— START Input records —

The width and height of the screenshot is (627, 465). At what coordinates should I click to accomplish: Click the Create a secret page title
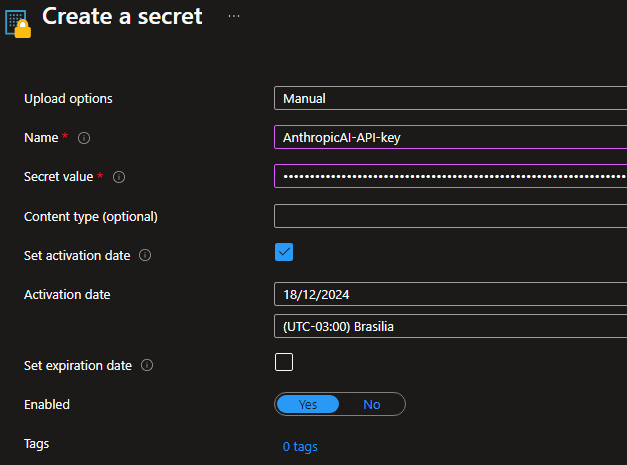click(x=122, y=17)
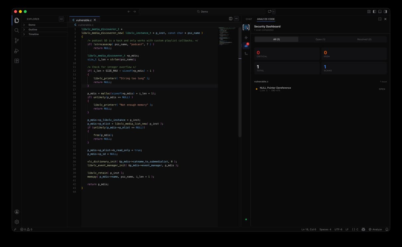
Task: Maximize the analyze panel with fullscreen icon
Action: coord(380,19)
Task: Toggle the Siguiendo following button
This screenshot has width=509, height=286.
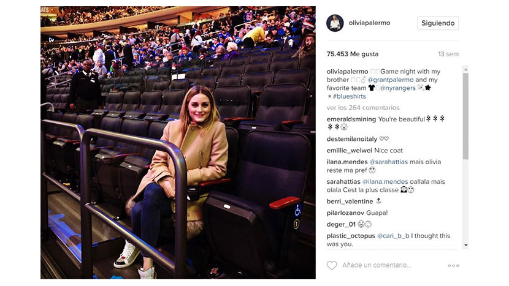Action: (x=438, y=23)
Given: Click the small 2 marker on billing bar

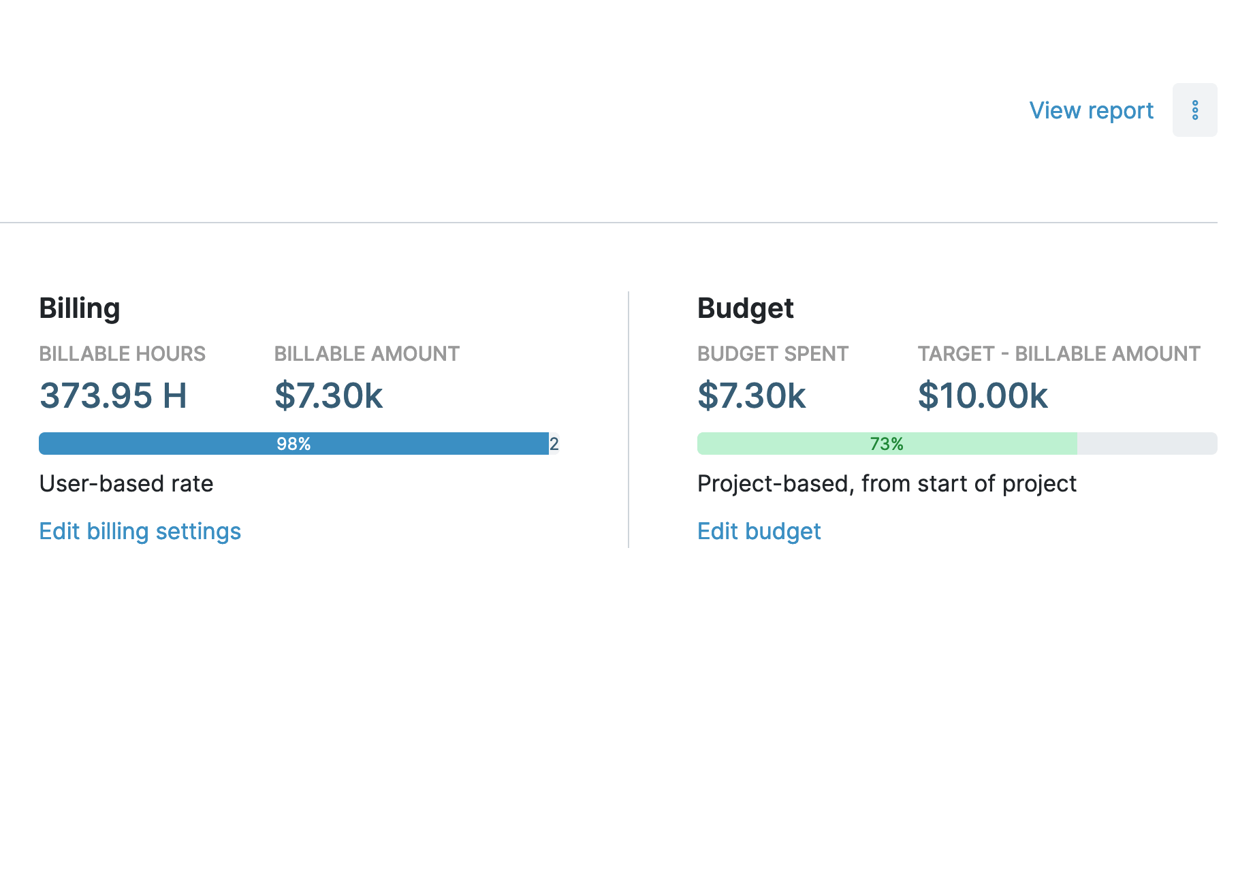Looking at the screenshot, I should pyautogui.click(x=554, y=444).
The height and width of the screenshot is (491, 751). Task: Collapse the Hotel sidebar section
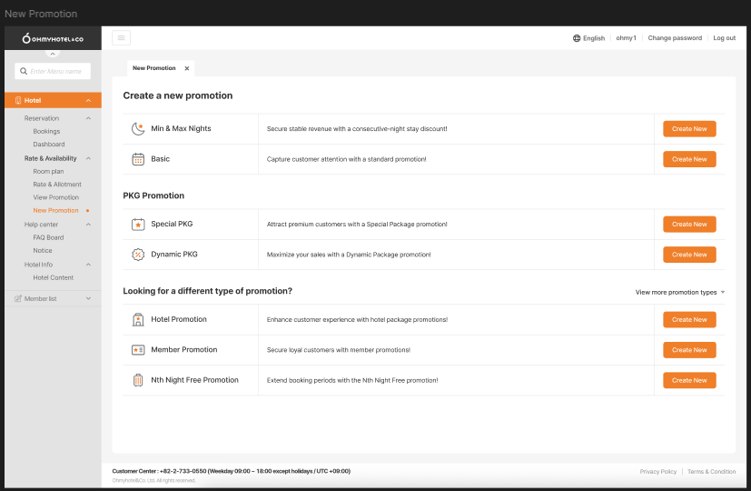point(88,100)
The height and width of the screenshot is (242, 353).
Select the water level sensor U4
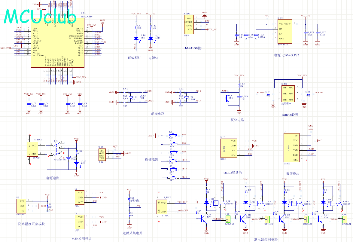[x=80, y=222]
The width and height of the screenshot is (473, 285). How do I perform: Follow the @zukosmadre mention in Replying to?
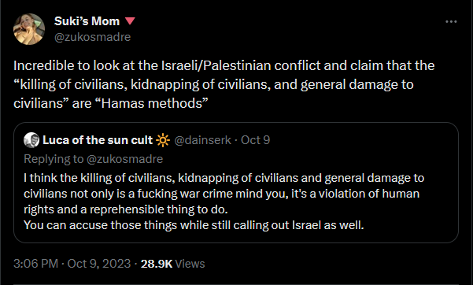[124, 159]
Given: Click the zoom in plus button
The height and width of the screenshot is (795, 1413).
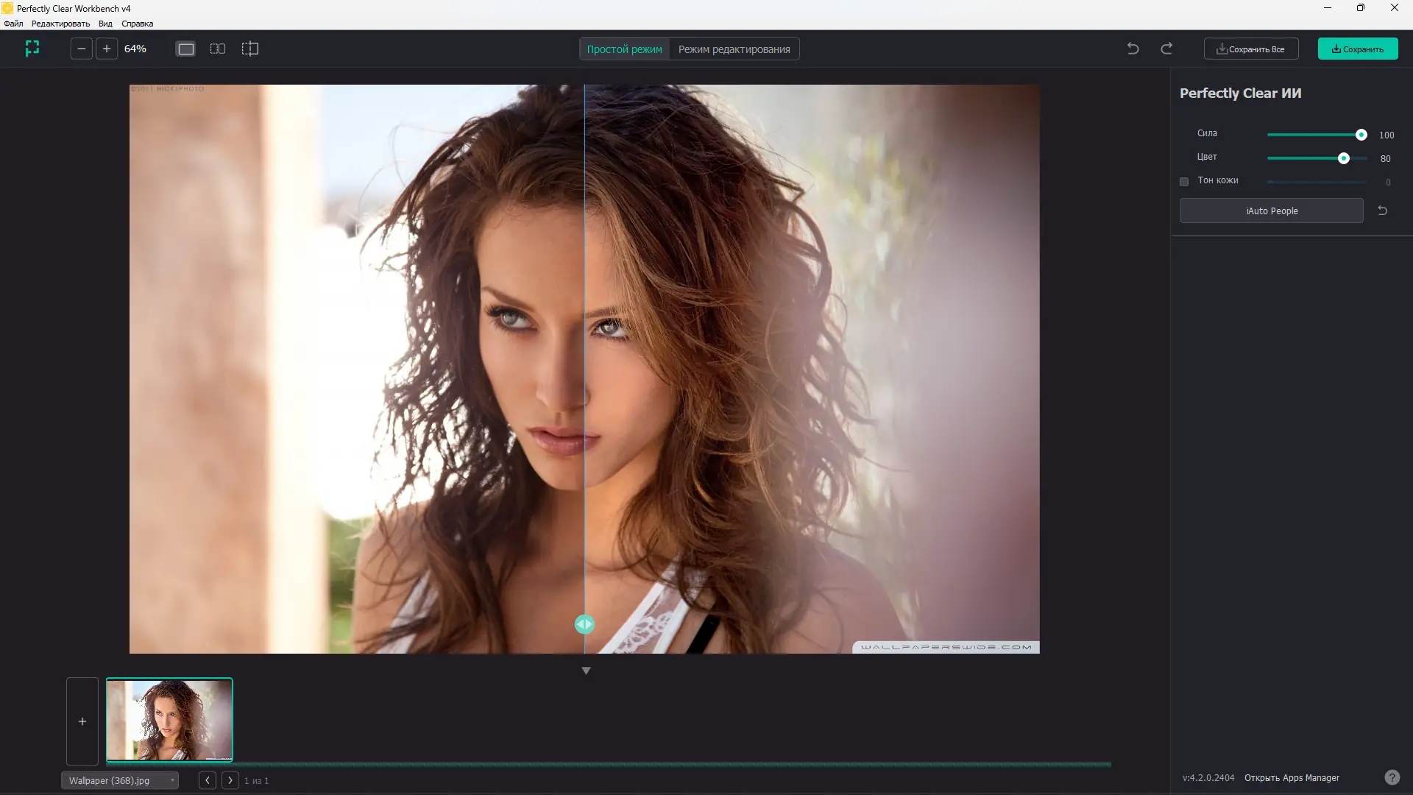Looking at the screenshot, I should click(107, 49).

— END Input records —

**Instructions for the task**
How many of the lines above contain the string "Given" when case is matched exactly? Tally them and give only the number.

**Exercise answer**
2